EXCERPT –

****************************************

These wrappers, by adding architecture-specific uses of _LIB_VERSION
and __kernel_standard, unnecessarily complicate cleanups of libm error
handling. They also do not serve a useful optimization purpose. GCC
knows about sqrt as a built-in function, and can generate direct calls
to a hardware square root instruction, either on its own, in the
-fno-math-errno case, or together with an inline check for the
argument being negative and a call to the out-of-line sqrt function
for error handling only in that case (and has been able to do so for a
long time). Thus in practice the wrapper will only be called only in
the case of negative arguments, which is not a case it is useful to
optimize for.
The removal of the wrappers also uncovers, and fixes, an old bug.
32-bit SPARC libm used (checked with glibc 2.8 binaries) to have a
sqrtl compat symbol, version GLIBC_2.0, for old binaries when sqrtl
was an alias of sqrt (I don't have pre-glibc-2.4 binaries for SPARC to
hand to check for the sqrtl symbol in those). This disappeared,
probably with:
commit 8847f0377003fbfe9cbe951ce9f8717d74f26247
Author: David S. Miller <davem@davemloft.net>
Date: Tue Feb 28 22:37:58 2012 -0800
Add sparc optimized sqrt{,f}.
Removing the wrappers brings back the generic ldbl-opt logic for
creating such compat symbols, and so restores the compat symbol that
should be there. This could of course also be fixed in the wrappers -
but as noted above, the wrappers are optimizing a case it's not useful
to optimize, so the bug of the missing compat symbol serves to
illustrate the risks involved with the extra complexity of
architecture-specific function versions where not needed.

****************************************

SUPPLIED INFORMATION –

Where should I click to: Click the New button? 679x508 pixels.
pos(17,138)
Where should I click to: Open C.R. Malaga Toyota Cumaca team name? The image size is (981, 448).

****************************************

AIM A – Reproduce verbatim the portion of the sqrt wrapper text above that begins with the words containing "These wrappers, by" and ends with "optimize for.".
AIM B – In the sqrt wrapper text, what symbol version did the sqrtl compat symbol in 32-bit SPARC libm have?

OUTPUT A –
These wrappers, by adding architecture-specific uses of _LIB_VERSION
and __kernel_standard, unnecessarily complicate cleanups of libm error
handling. They also do not serve a useful optimization purpose. GCC
knows about sqrt as a built-in function, and can generate direct calls
to a hardware square root instruction, either on its own, in the
-fno-math-errno case, or together with an inline check for the
argument being negative and a call to the out-of-line sqrt function
for error handling only in that case (and has been able to do so for a
long time). Thus in practice the wrapper will only be called only in
the case of negative arguments, which is not a case it is useful to
optimize for.

OUTPUT B – GLIBC_2.0